On April 2013, KivuWatt filed an objection letter against Civicon’s injunction application on the grounds, among others, that the Kenyan high court didn’t have the powers to hear and determine the suit.
Governments intervene
The project’s progress stalled significantly after the case went to court forcing various departments of the government of Rwanda to engage their Kenyan counterparts in a bid to help the two parties seek an amicable solution.
But those negotiations failed largely because Kenyan officials said they didn’t want to be seen to be interfering in due process of a civil case which has since dragged on to-date.
KivuWatt officials who spoke off record claim that the firm has spent over $300, 000 as resultant costs from transport between Kigali and Kenya to attend hearings as well as unofficial payments to corrupt officials in the Kenyan system.
On Wednesday, March 18, 2015, the Kenya Ports Authority (KPA) held a ‘stakeholders’ interactive forum’ in Kigali which brought the port’s top officials face to face with Rwandan importers who use the Mombasa port.
During the meeting, Emmanuel Wenani, the Logistics and Transport Manager of KivuWatt, raised the issue before the port’s top officials.

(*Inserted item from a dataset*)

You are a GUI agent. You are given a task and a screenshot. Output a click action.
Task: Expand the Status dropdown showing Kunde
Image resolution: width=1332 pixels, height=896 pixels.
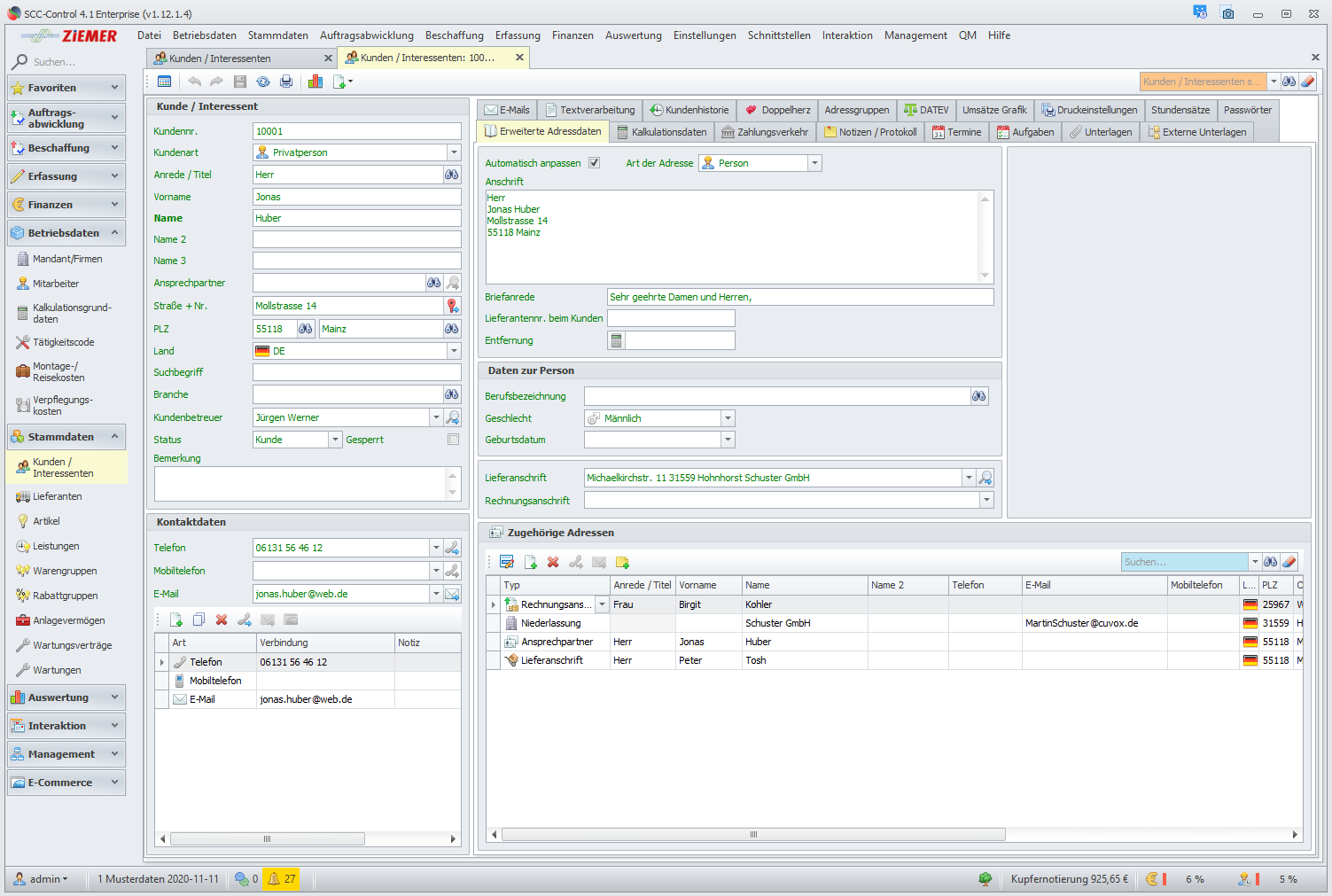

He argued that given Rwanda’s landlockedness, the country is very vulnerable to such trade shenanigans which could in the future fail the implementation of important national projects, such as KivuWatt.
Wenani called for countries of the Northern Corridor to reach an agreement that would bar the holding of goods in transit at the port in the event of disputes between trade parties.
"Such an agreement should ensure that in case of disputes, the goods in transit should be allowed to reach their last destination where it could be kept under watch as legal procedures are allowed to continue,” he argued.
Kenyan port officials present and their counterparts from the government of Rwanda promised to forward the matter to higher authorities.